Koche Sesame: Lessons Learned


Why Koche Sesame?

Following decades of conflict, the Afghanistan educational scene is in a state of “hopeful disarray.” On the “hopeful” side, the young republic greatly emphasizes education. Getting children of both genders into school quickly was a priority from the start. For example, the first day of school, right after the Afghan New Year (March 21), has been observed each year with much fanfare by the new government. And in opinion surveys, the majority of Afghan respondents express support for girls’ education, as well as for women’s ability to participate in the workforce.

On the “disarray” side, there are not enough teachers; the existing teachers possess very mixed qualifications; there is little correspondence between age level and grade level; there is insufficient and irregular funding for teacher salaries, construction and reconstruction of schools, provision of textbooks, and other costs; and there are significant physical infrastructure challenges, such as sporadic and/or limited electricity, a lack of a reliable transportation and communication system, and a lack of security.

This raises the question of how education can be supported in such a post-conflict environment. This project—Koche Sesame—is an experiment that seeks to help answer that question. Based on a preexisting relationship, the RAND Corporation and Sesame Workshop decided in 2002 to assemble a media kit consisting of Sesame Street materials (including 10 episodes), retrofitted and culturally adapted for Afghan schoolchildren. The media kit was completed in 2003 and delivered to Afghanistan in April and May of 2004 by a small RAND team. The materials were delivered on Afghan central and regional television, in women’s centers, through mobile media units, in schools and nongovernmental organizations (NGOs) working with traumatized children and demobilized child soldiers, in daycare facilities, in orphanages, in centers for out-of-school street children, in public libraries, and in hospitals.

Besides distributing the sets, the RAND team also held discussions with Afghan government officials and administrators and with NGOs engaged in child- and education-related work. It observed children viewing the materials in classrooms setting, discussed the materials with the children, and held focus group discussions with teachers and school officials. Altogether, the RAND team observed approximately 1,000 children as they watched the program. Four focus group discussions with teachers were held, and interviews with teachers were conducted in eleven schools. The more extensive observations in classrooms were held in the Amani School in Kabul, the Abdullah bin Omar School in Paghman, the Jamal Agha Girls’ School in Kapisa, and the Karte Parwan School in Kabul.

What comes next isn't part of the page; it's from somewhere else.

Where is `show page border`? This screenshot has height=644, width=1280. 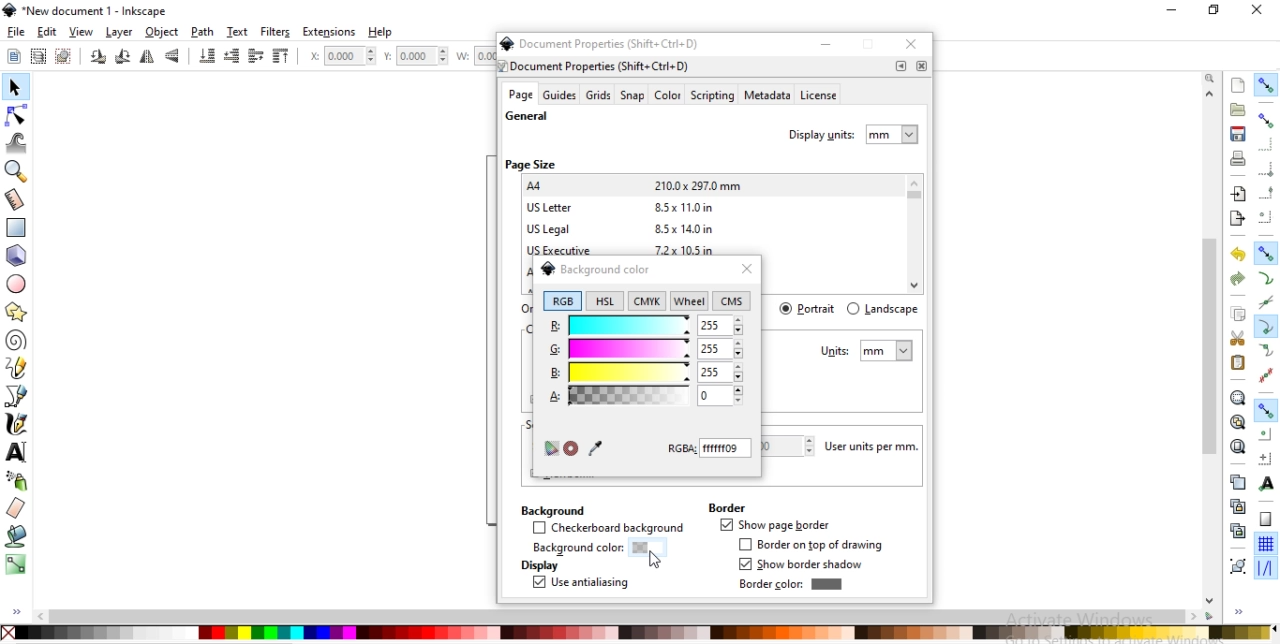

What Did We Hope to Learn from Koche Sesame?

By conducting the experiment, the study team hoped to test two premises. First, we wanted to see whether modern media can play a constructive role in educating children in settings where formal schooling is impeded by political, social, and economic difficulties. Second, we wanted to determine whether educational content, including social learning, can (with some care) transcend cultural differences.

Beyond these two premises, the study team also wanted to answer some other key questions: How would children, teachers, and local opinion leaders react to a program intended to entertain and educate? Would there be problems in comprehension? Would the aftereffects of the xenophobic, ultra-conservative Taliban regime cause teachers and perhaps children to regard the content of the episodes with suspicion and reject it?

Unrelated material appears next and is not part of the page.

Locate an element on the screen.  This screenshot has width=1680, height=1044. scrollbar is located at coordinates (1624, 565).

What Were Some of the Lessons Learned from Koche Sesame?

After conducting the experiment, we learned the following:

  • The program was appealing to all age groups.
  • Receptivity to this medium is so high that infrastructure obstacles, such as the absence of electricity, became secondary.
  • Social messages were indeed understood as intended. Feedback from students, teachers, and others illustrate that material reinforcing elements like supporting freedom of choice in women’s attire, promoting activities once prohibited by the Taliban (e.g., kite flying, birds as pets, and music), and presenting family and community life in positive ways were successful and in some cases praised.
  • Teachers especially recognized child/adult relationships and the “patience adults showed toward children.”
  • Expatriates (who had assisted in developing the project) did not prove to be good predictors of in-country attitudes. Direct involvement of the target population is preferred.
  • Ethnicity is a non-issue, since Afghans either thought that the people in the episodes were Afghans, did not care whether they were, or were intrigued by the “foreignness.”
  • Teachers were not prepared to use the materials independently and interactively; thus, suggestions were made that we produce an instructional video for the teachers to help them use the materials more creatively. Teaching aids should place few demands on the user and they should not require sequencing, consistency, or preparation to promote its use as a classroom tool.
  • Afghan classrooms were traditional, with strong authority granted to teachers and other adults. However, this did not mean that the behavior of the children was repressed.
  • The program should consist of self-contained units clearly addressing individual topics. Content areas to consider are livelihoods and vocations, health issues and first aid, and life skills, such as mine awareness, and civic values.